A recent report revealed that eating disorders are sending more U.S. children to hospital. The number of American children under 12 who were hospitalized because of an eating disorder has jumped 119 per cent between 1999 and 2006, according to a clinical report released by the American Academy of Pediatrics.
“We used to think eating disorders were the consequences of bad family dynamics, that the media caused eating disorders or that individuals who had certain personality traits got eating disorders,” Dr. David Rosen, a professor of pediatrics, internal medicine and psychiatry at University of Michigan who authored the research, said.
“All of those can play a role, but it’s just not that simple. All young women are exposed to the same media influences, but only a small percentage of them develop eating disorders. So what is different about those 1 percent that develop an eating disorder compared to the 99 percent who don’t?”
The medical report may have missed those adolescents and young women and men who don’t necessarily have a hospital visit and do not receive an actual medical diagnosis.

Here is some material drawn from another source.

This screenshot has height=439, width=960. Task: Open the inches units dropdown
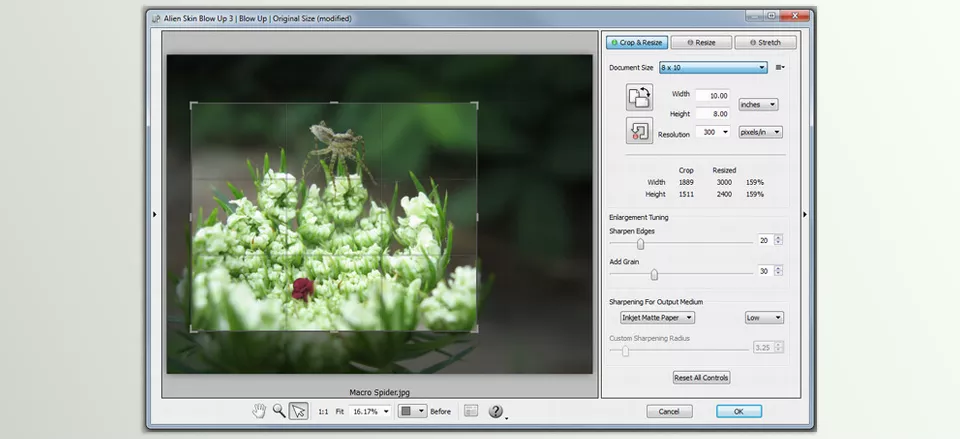click(x=758, y=104)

“I think when you look at eating disorders and body image from purely a medical perspective, you’re missing out 99% of girls and women where we are dealing with day to day insecurities, worries and concerns, about not looking good enough,” Ben Barry, founder and CEO of the Ben Barry Agency, says.
“A lot of that comes from media images because everywhere where we look, no matter where we are, we’re surrounded by a singular beauty ideal.”
The Ben Barry Agency represents women of all different ages, sizes, backgrounds, abilities, as models and offer to the industry from solely hiring and casting models that actually reflect consumers. His agency offers an alternative by connecting with the consumer and which reflects the consumer, and offering models that actually reflect the diversity of the target market.
Sharon DeVellis is a mom of two who struggled with anorexia and bulimia for many years. When asked about the report findings, she said she found it worrisome, “especially since the girls and boys who are suffering from it are getting younger and younger. But in a way, it doesn’t surprise me at all.”
“There’s such a focus on how we look in our society and while this is not the only reason (nor does it have to be one) someone would start down the road of eating disorders, I feel there’s this constant pressure to conform to one certain standard of beauty,” she says.
Although Barry says he wouldn’t argue that the media are the only cause, but they are certainly a critical cause.
“Outside of the world of eating disorders, when you look and girls and woman and increasingly boys and men, it doesn’t have to do with family dynamics or abusive violent experience in their past, and it primarily has to do with media images because these images are inescapable, they are surrounding us, whether you’re walking down the street and you see billboards, you see posters on subways, you see images of the beauty ideal everywhere.”
DeVellis suffered with her eating disorder for a long time. “I walked around for a very long time hating myself. I was just never good enough and no matter how much weight I lost, that feeling never went away. I kept thinking I would hit a magic number and suddenly I’d like who I was and how I looked.”
Eating disorders are much more complex than being an issue of food. Many factors play a role. But what’s disturbing is that children are now dealing with this issue, and that concerns DeVellis.
“The fact that young, elementary school kids (and younger) are making comments about their bodies means we as adults need to look at the overall picture and see what we can do to change it.”